# Coragyps atratus



## Clark (Dec 2, 2010)

A few shots from Conowingo Dam. These birds are desensitized to humans, no chance getting this close to them by my home. Close-ups are 25-30ft.

American Black Vulture


----------



## Ernie (Dec 2, 2010)

I heard they don't like being called that???


----------



## Yoyo_Jo (Dec 2, 2010)

Great photos Clark. They've actually got handsome faces...considering they're vultures. That's sure a lot of them in one place though.


----------



## Brian Monk (Dec 2, 2010)

Clark - 

Are you a birder? I used to live in Bel Air, and birded Conowingo every week. The highest concentration of wintering Bald Eagles in the Eastern U.S.


----------



## Clark (Dec 2, 2010)

Thank you Joanne. 

Hello Brian.

——————————

#### [Actions to take]
1 - List each distinct username that posts in the vulture photo thread.
2 - Write the next part of the vulture photo thread, continuing on from its final line.

#### [Data excerpts]
——————————

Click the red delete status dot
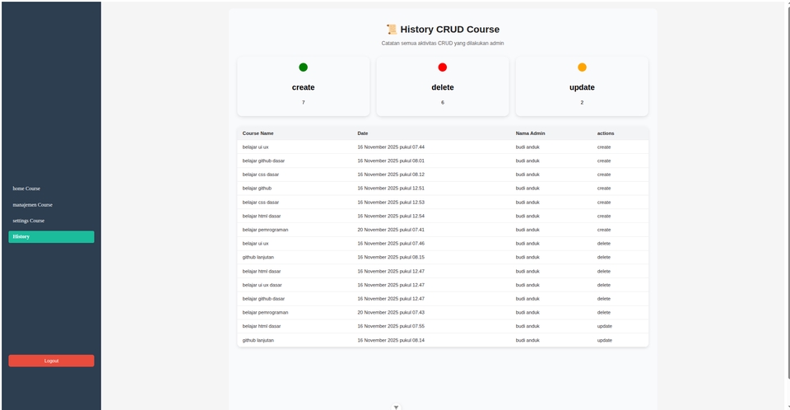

——————————

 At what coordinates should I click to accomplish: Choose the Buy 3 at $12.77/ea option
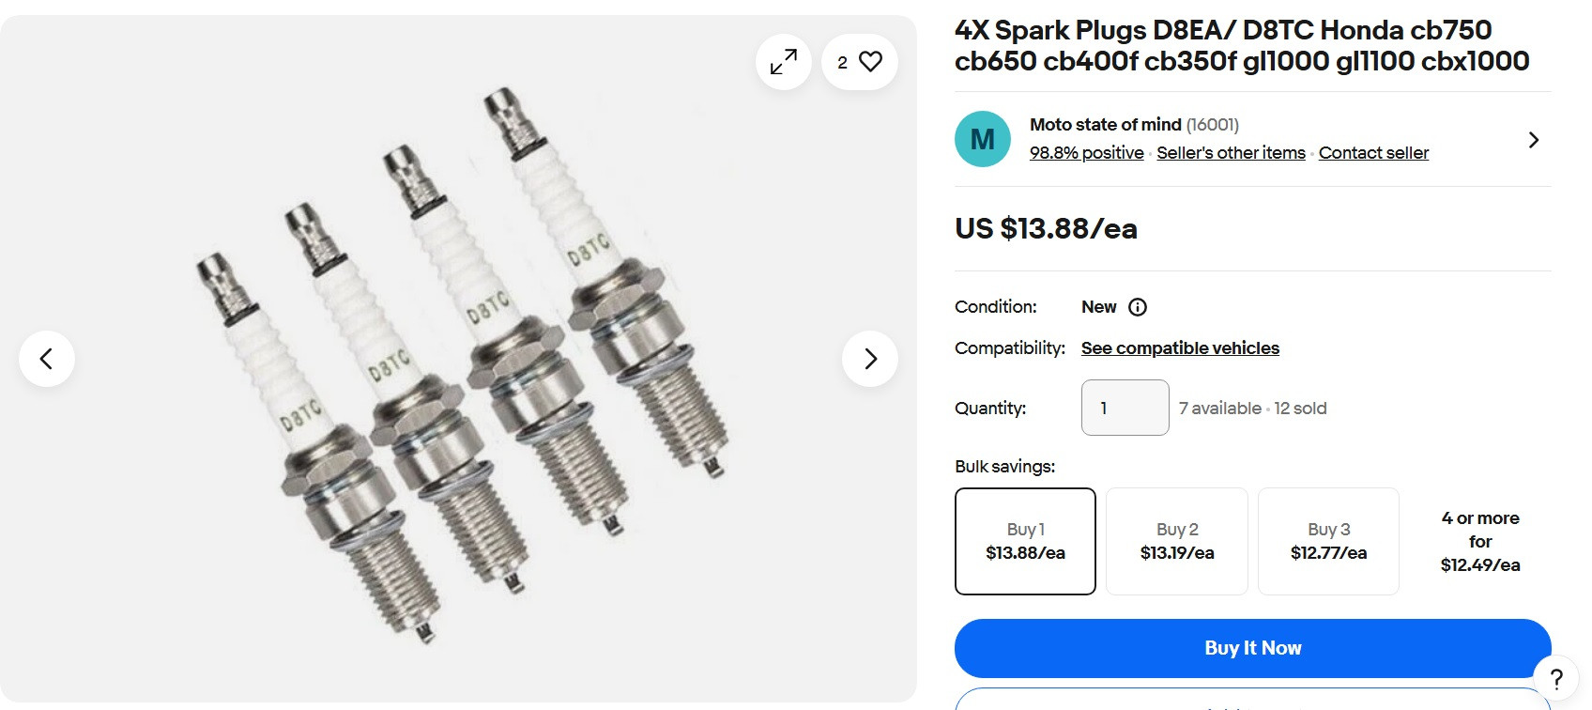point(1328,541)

——————————

#### [Task results]
1 -
Clark
Ernie
Yoyo_Jo
Brian Monk

2 -
I just started birding this year. Found out about Conowingo within the last 3 weeks. Super place! Another we enjoyed was Blackwater Wildlife Refuge, a bit south.
By Sunday I'll post some eagles. In case you missed this-
http://www.slippertalk.com/forum/showthread.php?t=18333

Ever photo the golden eagle at Conowingo? 
First week of August, we viewed the golden and bald eagle within 2hrs., just south of Port Jervis alon the Delaware River.

We live on the border of Cheesequake Park(NJ). Between the marsh and the Raritan Bay there is much to view. 

Any bird shots? Potential for new thread for birders? My blooms are far and few right now.


----------



## SlipperFan (Dec 2, 2010)

An amazing display of birds.

Ernie, what do they like to be called???


----------



## biothanasis (Dec 2, 2010)

Great shots!!!!!!


----------



## Erythrone (Dec 2, 2010)

impressive birds!! Impressive pictures!

Southern Quebec, we now often see a red faced vulture (Turkey vulture) that we call "Urubu à tête rouge". It is a rather new bird here. People often think they see an eagle when they see a vulture in the sky.


----------



## cnycharles (Dec 2, 2010)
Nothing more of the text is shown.